- chapitre 5

1.2K 108 37
                                    

- Je suis heureux de pouvoir un peu apprendre à te connaître. souria l'interne devant moi

Je souriai légèrement. Voilà bien longtemps que je ne m'étais pas retrouvée assise à une table face à un parfait inconnu. Le jeune homme devant moi avait l'air d'un enfant, un rictus scotché aux lèvres à chaque instant, ainsi que deux yeux pétillant de vie. Je pris une gorgée d'eau, avant de relever les yeux vers lui, quand il reprit la parole.

- Ah, et moi c'est Shin. se présenta-t-il, enjoué

J'hôchai doucement la tête. Je ne lui avais même pas posé la question, et je me sentais d'ores et déjà mal à l'aise d'être passée pour une impolie.

- Hum, dis moi, tu as des animaux de compagnie ? demanda-t-il, comme si cela lui importait réellement

Je levai un sourcil. Alors c'était donc comme ça, qu'allait se dérouler le repas ? Je n'aimais pas les conversations sans fond, parler histoire de parler, décorer les silences par des dires inutiles. Bien que Shin avait l'air d'être un gentil garçon, son sourire d'idiot constamment scotché au visage m'ennuyait terriblement. Je secouai la tête, rapportant mon attention sur mon plat.

Shin me racontait sa vie. La vie de ses potes, de sa sœur, de ses parents, de ses voisins. Il me racontait des choses que je n'écoutais pas. À vouloir être sociable je m'en brûle encore une fois les ailes. Je me posais souvent la question si le problème venait de moi, ou si un jour il viendrait à s'envoler.

- Soo ? me sortit-il de mes pensées

La joue contre la paume de ma main, je le fixai. Il semblait bien timide tout-à-coup.

- Hum, je me demandais si tu voudrais bien finir pour moi un des devoirs sur les cordages du cœur pour demain, enfaite ce soir j'ai une soirée et-

- Non. le coupai-je

Il s'arrêta instantanément de parler. Peut-être s'attendait-il à ce j'acquiece bêtement. Il resta là, la bouche entre-ouverte, m'interrogant du regard.
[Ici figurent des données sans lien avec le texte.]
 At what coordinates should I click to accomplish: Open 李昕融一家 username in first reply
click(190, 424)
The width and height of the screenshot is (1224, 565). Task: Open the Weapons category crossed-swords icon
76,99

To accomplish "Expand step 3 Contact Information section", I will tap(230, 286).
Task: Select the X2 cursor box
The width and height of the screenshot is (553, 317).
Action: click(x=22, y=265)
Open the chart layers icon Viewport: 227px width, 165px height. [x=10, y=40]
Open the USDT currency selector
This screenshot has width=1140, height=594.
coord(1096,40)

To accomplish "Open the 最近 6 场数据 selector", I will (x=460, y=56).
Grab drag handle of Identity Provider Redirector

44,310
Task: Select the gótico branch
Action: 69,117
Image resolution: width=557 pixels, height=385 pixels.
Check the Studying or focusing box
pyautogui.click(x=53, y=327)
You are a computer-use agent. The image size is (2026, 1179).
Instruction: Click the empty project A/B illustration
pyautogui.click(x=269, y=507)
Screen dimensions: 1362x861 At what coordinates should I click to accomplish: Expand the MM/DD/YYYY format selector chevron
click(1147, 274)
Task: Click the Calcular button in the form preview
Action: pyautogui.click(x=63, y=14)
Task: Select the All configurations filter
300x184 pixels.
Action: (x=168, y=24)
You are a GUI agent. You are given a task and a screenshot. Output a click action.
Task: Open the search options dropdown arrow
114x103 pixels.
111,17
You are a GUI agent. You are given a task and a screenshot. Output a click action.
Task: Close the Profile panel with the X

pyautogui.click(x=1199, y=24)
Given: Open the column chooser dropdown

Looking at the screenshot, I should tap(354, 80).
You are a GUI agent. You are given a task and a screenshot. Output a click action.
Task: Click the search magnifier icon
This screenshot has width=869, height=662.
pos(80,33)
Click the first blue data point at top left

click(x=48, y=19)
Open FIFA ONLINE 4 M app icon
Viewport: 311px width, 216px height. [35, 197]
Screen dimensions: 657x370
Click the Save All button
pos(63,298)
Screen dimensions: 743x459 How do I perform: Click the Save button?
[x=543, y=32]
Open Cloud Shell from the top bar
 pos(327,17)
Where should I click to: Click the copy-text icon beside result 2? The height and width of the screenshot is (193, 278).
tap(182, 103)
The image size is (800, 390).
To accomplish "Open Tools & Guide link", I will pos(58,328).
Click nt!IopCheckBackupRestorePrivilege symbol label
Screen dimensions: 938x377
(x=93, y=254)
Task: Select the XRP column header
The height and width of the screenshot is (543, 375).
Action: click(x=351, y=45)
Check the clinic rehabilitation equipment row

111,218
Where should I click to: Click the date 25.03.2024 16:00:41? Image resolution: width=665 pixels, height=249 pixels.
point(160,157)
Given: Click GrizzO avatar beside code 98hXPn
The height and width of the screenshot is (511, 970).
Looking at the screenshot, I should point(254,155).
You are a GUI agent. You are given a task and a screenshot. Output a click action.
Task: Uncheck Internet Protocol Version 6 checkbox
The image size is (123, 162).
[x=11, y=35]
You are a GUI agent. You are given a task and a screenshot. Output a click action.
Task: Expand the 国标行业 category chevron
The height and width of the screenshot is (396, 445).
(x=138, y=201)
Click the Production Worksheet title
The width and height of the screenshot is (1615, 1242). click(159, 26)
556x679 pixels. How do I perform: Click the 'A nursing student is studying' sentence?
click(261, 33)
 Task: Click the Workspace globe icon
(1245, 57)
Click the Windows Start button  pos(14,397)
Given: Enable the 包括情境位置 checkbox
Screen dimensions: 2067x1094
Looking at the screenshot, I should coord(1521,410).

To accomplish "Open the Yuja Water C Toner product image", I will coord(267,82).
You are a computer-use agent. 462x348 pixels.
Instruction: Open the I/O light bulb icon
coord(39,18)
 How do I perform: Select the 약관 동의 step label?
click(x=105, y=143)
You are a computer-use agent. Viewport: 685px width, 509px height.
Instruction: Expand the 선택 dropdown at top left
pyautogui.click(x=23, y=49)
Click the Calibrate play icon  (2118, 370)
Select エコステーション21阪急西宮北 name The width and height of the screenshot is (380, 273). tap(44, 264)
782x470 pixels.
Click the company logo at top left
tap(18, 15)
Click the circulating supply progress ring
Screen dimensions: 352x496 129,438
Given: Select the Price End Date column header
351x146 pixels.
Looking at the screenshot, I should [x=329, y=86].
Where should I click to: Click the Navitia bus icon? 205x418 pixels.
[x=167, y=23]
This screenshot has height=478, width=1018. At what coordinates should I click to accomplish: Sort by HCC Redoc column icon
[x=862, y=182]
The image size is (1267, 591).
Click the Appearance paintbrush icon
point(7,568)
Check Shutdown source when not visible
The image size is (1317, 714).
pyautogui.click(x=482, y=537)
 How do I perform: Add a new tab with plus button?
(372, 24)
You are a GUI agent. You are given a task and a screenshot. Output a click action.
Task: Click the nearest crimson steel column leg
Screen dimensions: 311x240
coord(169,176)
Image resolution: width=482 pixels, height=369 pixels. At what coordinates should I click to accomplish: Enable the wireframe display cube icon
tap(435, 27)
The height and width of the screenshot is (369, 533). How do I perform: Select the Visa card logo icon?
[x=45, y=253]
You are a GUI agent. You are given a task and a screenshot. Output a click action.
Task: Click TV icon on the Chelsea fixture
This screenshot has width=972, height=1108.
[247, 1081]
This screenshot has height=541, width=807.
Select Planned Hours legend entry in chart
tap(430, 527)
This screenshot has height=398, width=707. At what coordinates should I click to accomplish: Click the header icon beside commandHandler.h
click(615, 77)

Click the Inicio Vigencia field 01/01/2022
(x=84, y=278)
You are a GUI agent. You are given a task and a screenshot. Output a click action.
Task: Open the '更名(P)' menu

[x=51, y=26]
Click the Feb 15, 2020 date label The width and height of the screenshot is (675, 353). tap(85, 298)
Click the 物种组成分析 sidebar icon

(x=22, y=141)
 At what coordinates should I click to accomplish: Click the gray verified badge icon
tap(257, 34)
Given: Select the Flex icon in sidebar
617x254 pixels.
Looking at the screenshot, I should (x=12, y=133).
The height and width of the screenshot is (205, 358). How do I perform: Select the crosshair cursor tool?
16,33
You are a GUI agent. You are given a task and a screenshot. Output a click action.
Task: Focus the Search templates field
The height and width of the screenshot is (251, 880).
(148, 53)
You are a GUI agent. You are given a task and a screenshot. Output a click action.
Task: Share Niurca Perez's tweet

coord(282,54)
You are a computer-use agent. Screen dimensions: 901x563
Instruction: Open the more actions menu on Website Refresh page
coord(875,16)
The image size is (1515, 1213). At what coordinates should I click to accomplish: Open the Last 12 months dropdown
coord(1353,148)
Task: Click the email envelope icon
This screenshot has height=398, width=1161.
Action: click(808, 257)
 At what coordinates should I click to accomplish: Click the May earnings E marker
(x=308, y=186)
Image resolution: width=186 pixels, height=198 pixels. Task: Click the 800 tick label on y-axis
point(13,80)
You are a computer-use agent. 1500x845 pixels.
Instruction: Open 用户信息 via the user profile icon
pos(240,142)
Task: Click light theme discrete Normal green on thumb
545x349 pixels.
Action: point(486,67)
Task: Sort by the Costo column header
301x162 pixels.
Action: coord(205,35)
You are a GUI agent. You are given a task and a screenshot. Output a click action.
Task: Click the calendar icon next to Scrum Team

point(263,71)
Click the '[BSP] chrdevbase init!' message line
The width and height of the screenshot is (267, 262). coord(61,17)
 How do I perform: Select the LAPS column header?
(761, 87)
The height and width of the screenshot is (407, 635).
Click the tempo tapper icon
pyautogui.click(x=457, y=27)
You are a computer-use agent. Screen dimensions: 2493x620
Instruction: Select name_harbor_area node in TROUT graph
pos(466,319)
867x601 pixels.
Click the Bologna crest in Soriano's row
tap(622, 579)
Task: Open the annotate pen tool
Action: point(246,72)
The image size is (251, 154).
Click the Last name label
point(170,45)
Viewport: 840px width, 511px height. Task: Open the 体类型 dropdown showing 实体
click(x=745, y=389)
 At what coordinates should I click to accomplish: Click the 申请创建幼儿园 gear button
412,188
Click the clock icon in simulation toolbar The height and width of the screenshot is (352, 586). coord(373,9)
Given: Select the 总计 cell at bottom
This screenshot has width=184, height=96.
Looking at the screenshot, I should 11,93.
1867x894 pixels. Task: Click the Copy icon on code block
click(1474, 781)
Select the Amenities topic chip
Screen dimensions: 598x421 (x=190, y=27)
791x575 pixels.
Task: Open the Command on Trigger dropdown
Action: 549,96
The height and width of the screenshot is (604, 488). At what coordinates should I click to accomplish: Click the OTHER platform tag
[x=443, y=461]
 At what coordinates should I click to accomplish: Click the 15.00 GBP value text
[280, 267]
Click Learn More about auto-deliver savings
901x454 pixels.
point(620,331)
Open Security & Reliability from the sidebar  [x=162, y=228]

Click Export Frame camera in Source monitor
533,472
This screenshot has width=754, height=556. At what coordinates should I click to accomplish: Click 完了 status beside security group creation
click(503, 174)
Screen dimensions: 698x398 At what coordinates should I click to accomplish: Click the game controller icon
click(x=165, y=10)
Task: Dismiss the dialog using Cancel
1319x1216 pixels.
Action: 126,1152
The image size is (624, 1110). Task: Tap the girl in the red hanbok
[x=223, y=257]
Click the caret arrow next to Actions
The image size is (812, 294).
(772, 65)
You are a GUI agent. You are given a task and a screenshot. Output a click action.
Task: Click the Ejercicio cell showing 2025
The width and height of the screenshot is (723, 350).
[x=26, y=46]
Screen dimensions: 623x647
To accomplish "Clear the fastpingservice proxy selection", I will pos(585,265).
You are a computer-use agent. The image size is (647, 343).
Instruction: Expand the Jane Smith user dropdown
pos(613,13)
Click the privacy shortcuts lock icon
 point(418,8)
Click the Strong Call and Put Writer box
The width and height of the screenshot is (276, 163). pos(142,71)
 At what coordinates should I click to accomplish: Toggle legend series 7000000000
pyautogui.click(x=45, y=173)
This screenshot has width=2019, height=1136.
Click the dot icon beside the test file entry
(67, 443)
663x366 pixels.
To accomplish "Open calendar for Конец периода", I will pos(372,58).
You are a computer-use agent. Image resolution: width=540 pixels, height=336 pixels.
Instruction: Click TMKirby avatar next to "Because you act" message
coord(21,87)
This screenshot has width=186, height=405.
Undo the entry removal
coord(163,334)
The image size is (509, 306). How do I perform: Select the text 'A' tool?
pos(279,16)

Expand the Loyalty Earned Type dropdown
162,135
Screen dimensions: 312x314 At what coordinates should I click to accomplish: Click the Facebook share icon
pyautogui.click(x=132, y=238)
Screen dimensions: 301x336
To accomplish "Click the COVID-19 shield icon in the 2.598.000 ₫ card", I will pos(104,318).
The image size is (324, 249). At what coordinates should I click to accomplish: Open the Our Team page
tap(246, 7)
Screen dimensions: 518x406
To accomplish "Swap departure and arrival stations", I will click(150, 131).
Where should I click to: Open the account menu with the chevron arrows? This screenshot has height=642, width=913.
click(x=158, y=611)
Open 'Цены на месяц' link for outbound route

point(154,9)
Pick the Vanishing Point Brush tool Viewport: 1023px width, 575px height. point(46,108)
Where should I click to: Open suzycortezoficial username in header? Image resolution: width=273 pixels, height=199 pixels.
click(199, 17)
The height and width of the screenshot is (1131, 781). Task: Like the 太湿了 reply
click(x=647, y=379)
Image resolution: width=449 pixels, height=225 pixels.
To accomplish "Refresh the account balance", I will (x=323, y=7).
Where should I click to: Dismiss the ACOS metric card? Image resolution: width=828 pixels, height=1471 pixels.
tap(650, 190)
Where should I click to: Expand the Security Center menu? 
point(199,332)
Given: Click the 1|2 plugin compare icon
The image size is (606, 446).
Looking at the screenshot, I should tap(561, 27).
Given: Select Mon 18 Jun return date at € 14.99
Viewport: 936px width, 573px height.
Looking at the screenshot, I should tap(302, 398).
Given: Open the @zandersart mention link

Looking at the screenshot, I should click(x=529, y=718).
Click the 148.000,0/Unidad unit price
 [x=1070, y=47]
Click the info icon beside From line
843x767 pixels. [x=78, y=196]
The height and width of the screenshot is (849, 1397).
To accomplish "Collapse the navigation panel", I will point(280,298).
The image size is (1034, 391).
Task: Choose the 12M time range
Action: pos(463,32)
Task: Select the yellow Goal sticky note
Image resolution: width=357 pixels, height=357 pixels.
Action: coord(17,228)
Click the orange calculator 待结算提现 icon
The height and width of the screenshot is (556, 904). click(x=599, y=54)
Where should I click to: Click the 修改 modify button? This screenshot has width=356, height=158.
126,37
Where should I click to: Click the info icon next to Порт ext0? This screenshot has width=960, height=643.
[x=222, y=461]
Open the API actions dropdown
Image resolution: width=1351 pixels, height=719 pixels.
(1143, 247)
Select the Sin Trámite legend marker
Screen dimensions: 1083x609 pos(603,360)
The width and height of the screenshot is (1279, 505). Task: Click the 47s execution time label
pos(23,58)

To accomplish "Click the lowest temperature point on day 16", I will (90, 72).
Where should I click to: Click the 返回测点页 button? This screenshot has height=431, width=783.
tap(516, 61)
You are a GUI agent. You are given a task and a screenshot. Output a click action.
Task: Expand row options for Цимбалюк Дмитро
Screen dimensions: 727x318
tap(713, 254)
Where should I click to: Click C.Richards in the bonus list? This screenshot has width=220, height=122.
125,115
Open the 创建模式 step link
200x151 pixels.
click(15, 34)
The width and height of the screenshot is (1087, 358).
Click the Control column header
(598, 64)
- Tu as voulu manger avec moi pour ça ? fis-je, arquant un sourcil

Il secoua la tête, gêné. Je pouvais voir qu'il jouait avec ses doigts. Le corps trompe souvent la parole, malheureusement il semblait l'avoir oublié. Je regardais ma montre, avant de me lever. Je réajustai mon col, avant de le toiser durement.

- T'as quel âge ? Parce que j'ai l'impression d'avoir un vrai petit fils à papa devant moi. Les gens comme toi tombent comme des pions, car ils refusent de travailler pour être des personnes honorables. dis-je en le prenant de haut

Je le reluquai méchamment, avant de tourner les talons hors de la cafétaria. Je me sentais un peu vide. Un peu fatiguée, qu'on ne s'intéresse qu'à moi pour mes notes. Moi j'aimerais rester éveillée des nuits entières à parler de tout et de rien sous la lune, j'aimerais qu'on me pose des questions avec du sens, des questions auxquelles je ne pourrais répondre que dans mille ans. Oui, parfois j'aimerais qu'on me rappelle à quoi je ressemble vraiment. M'entendre dans mes réflexions.

Énervée, voilà comment j'étais. Ainsi je marchai rapidement dans les couloirs en direction de la bibliothèque. Une salle de repos remplit de livres évidemment tous basés sur l'humain. Nous n'échappons aussi facilement à la réalité, messieurs dames. Tout ce que nous sommes capable de faire pour tout oublier, c'est rêver. Mais encore faut-il trouver sommeil.

Au hasard, je pris un livre d'une des étagères avant de m'asseoir brusquement dans un des fauteuils présent dans la salle. Dans la violence de mes gestes, je pouvais encore sentir mon sang bouilloner à l'intérieur de moi. Je fermai les yeux, calmes-toi, Soo, tu vaux bien plus qu'un imbécile.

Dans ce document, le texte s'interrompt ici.